You can do that in academic science, too. In academic science, my feeling is if I'm-- look, well, what are the temptations? Fame is a big one. Money, I don't think so much.
But we are human. There's no nirvana. But what I appreciate about our culture is that your reputation does count. And so you're running a risk. And if you're caught, you're in trouble.
When I saw a debate between a congressman and a scientist-- climate scientist-- on climate change, I'm thinking, here's a guy-- the congressman-- if he lies, and he's caught in a lie, no difference to his career. They do it all the time. But if the scientist is caught, he's finished. I'm not saying he will always be caught, but there's a difference there.
And I think at least we have tried to set up a-- I don't want to be Pollyanna. But at least the issue is raised there. And this issue of pharmaceutical companies-- actually and National Institutes of Health just caught up on this. There was a study showing how many drug leads couldn't be reproduced and so forth. So they just put in last year a requirement that we emphasize-- we already had to teach ethics. Now we have to teach reproducibility, transparency, and I forget the other word.
It's not perfect. But at least we're putting in the effort to do this. And we have to contrast this with what goes out outside of academia. I'm pretty proud, actually, of what we do internally.

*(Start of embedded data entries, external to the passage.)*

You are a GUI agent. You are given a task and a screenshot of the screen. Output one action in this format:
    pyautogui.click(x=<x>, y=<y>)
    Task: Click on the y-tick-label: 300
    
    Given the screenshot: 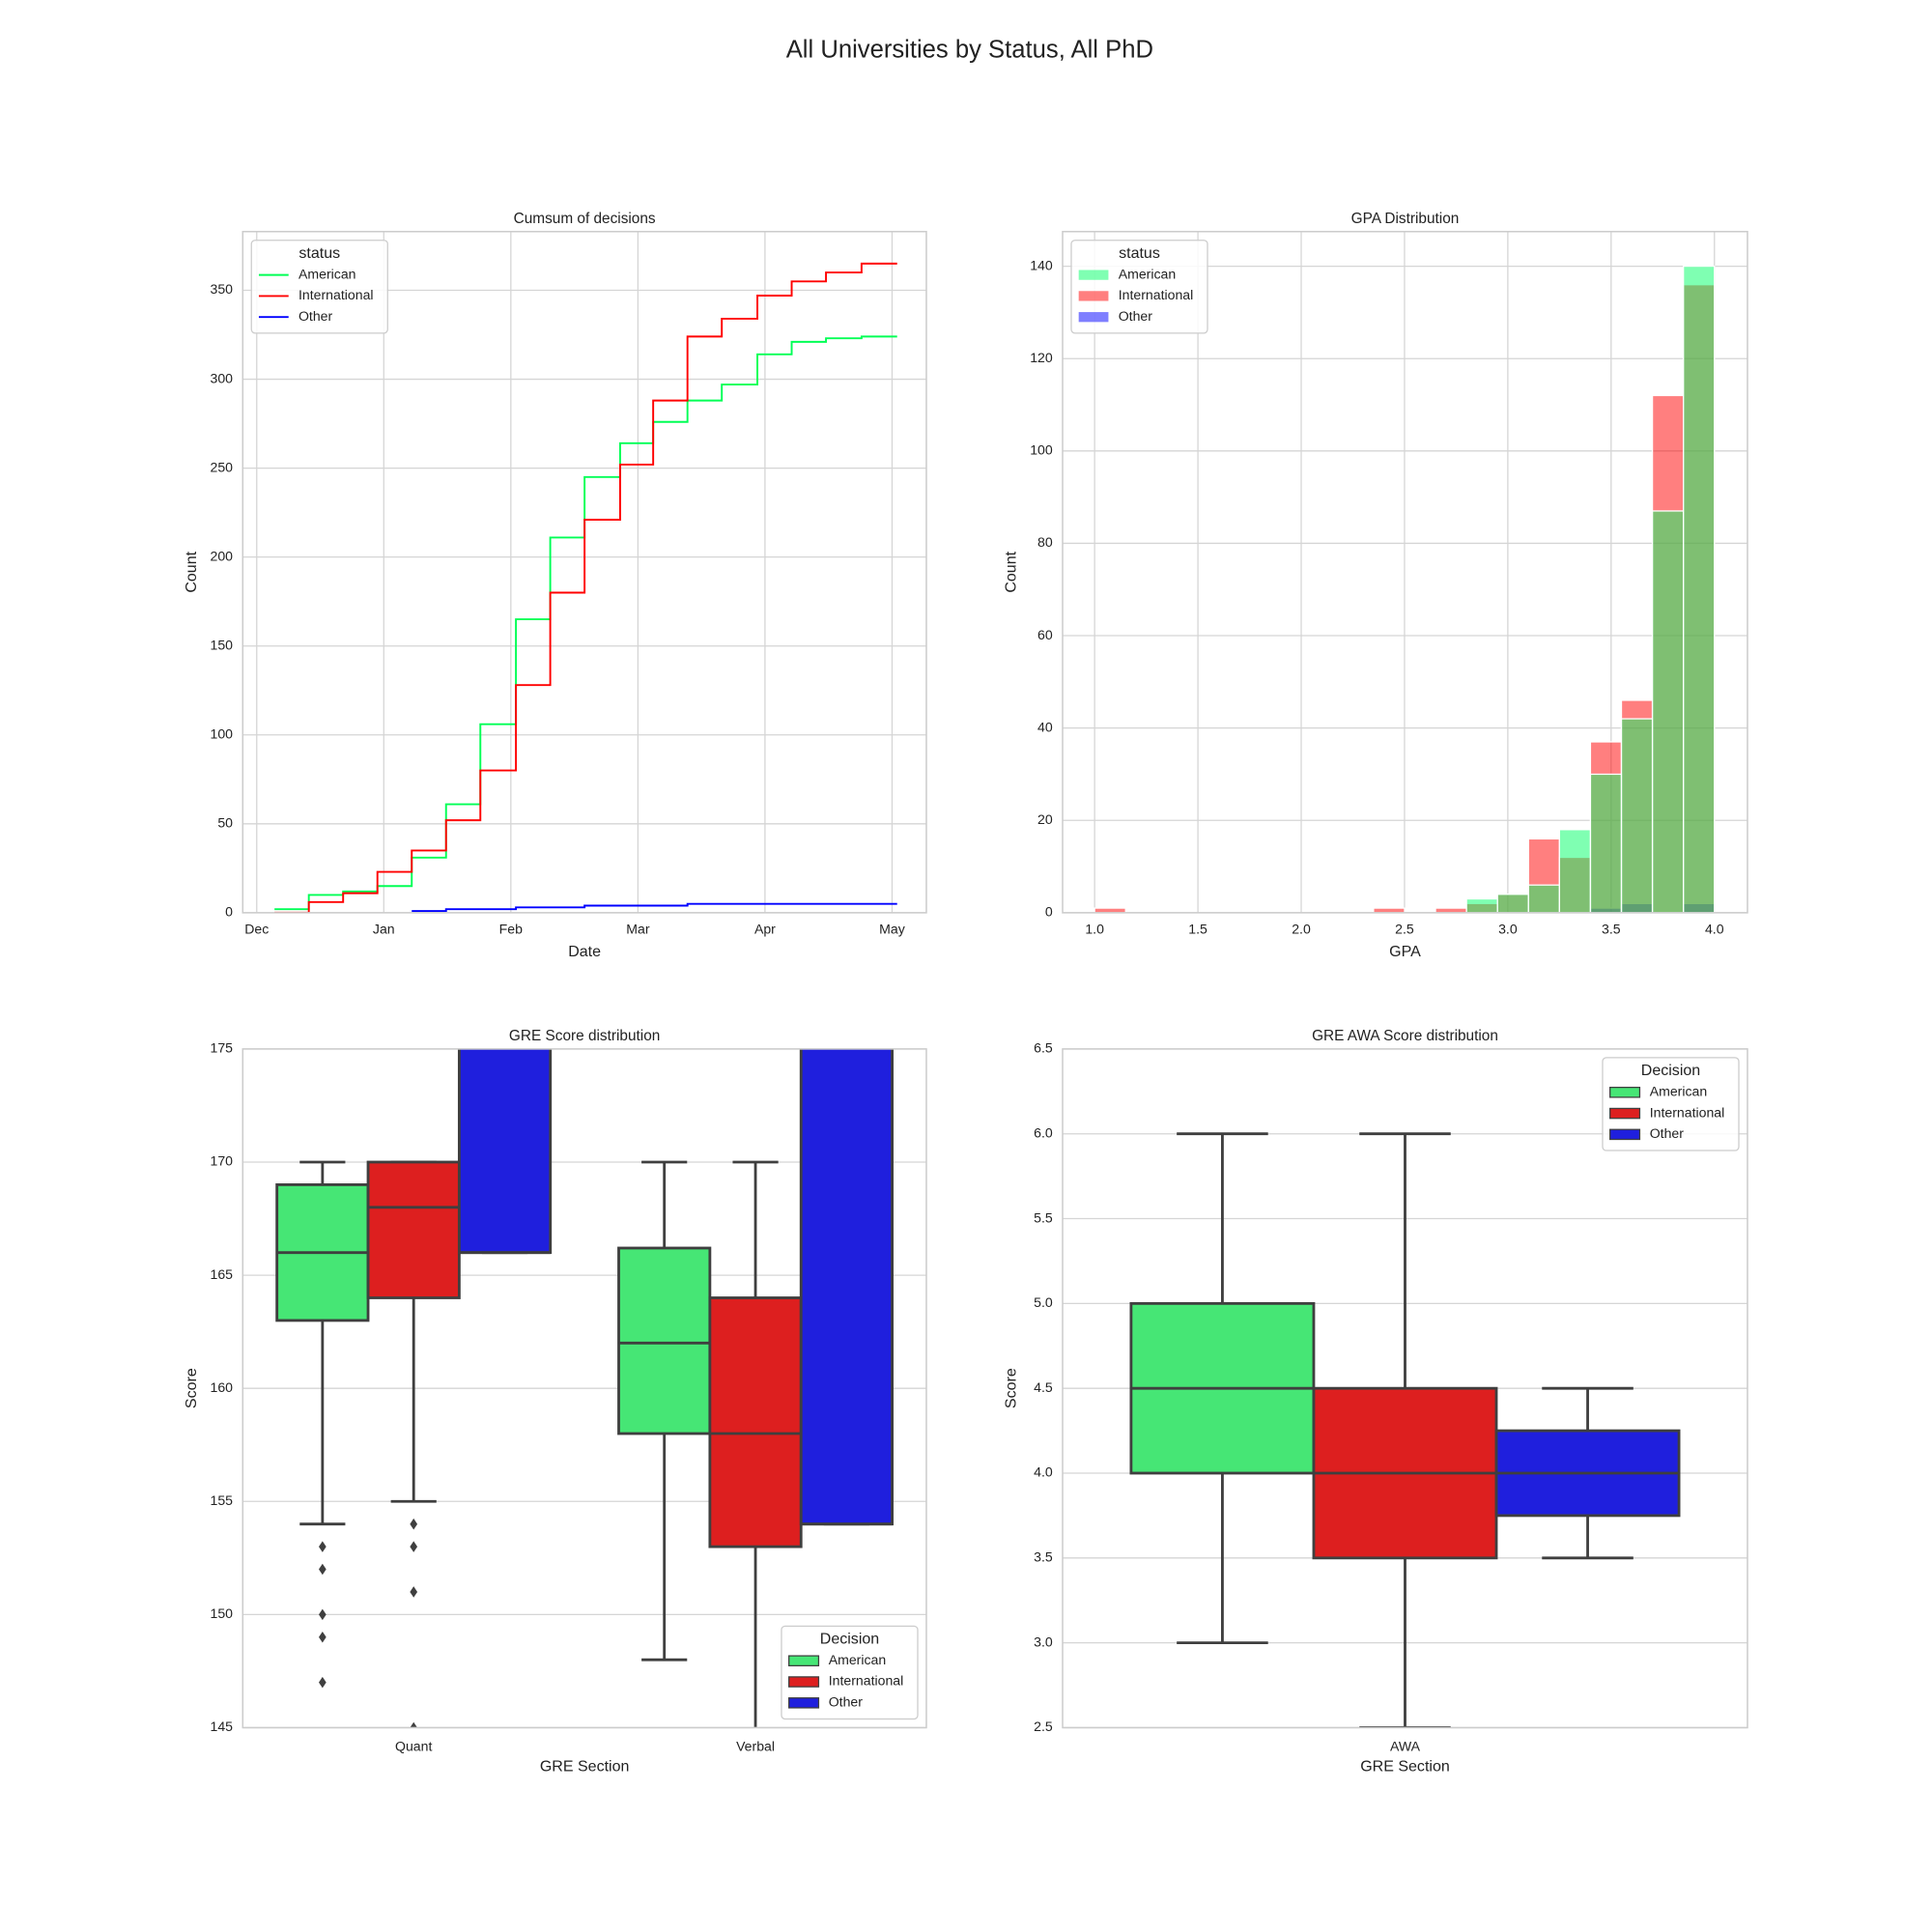 What is the action you would take?
    pyautogui.click(x=222, y=378)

BRUCE LEWENSTEIN: [INAUDIBLE]. So I see we still have a number of people who'd like to speak. But we have unfortunately reached the end of our time. And so I'm going to try to see if I can wrap this up.
I think in the last 90 minutes we've heard a number of really fascinating comments. I have a whole list of themes that I saw here. I'm going to pull out four of them. The first one I think I heard was the function of truth-- the function of this search for the truth-- that it's part of what motivates us. But it's also, in the different situations we described, it serves different functions there. So there's both a functional level for us and a functional level in society.
The second one is the role of the social-- the social approval, the social norms that are used by which truth is judged and by which we can perhaps enforce norms of trust. That's tied to culture and language and so forth. And I think trying to understand the social aspect of truth is important, which leads then to the third principle, which is trust. That ran through so much of what we talked about.
And I think we have to understand more about the role of trust in how we search for truth and in how truth is used and judged elsewhere, which leads to that final fourth point that I think has just come up that a couple of these questions have really challenged us on, which is, so what do we do? What's the need the need for action as we move forward? And I think that may be something we can take away.
Before we close, I want to thank the staff of Bailey Hall and the other people who contributed to organizing and producing tonight's symposium. While I think many of us may disagree about some of the points that we've heard tonight, I think we can agree that rich conversations like this are the essence of universities and the search for truth. So I thank President Pollack for giving us this opportunity during her inauguration to demonstrate the value of intellectual inquiry and the ways and to help us have these thoughts about where we need to move forward. Will you please join me in thanking tonight's panelists?
[APPLAUSE]
Thank you, and have a good evening.
This faculty panel discussion explores the ways in which people assess and communicate information, as well as the role of universities in those activities. Moderated by Bruce Lewenstein, professor of science communication.
Part of the two-day celebration of the inauguration of Martha E. Pollack as the 14th president of Cornell University.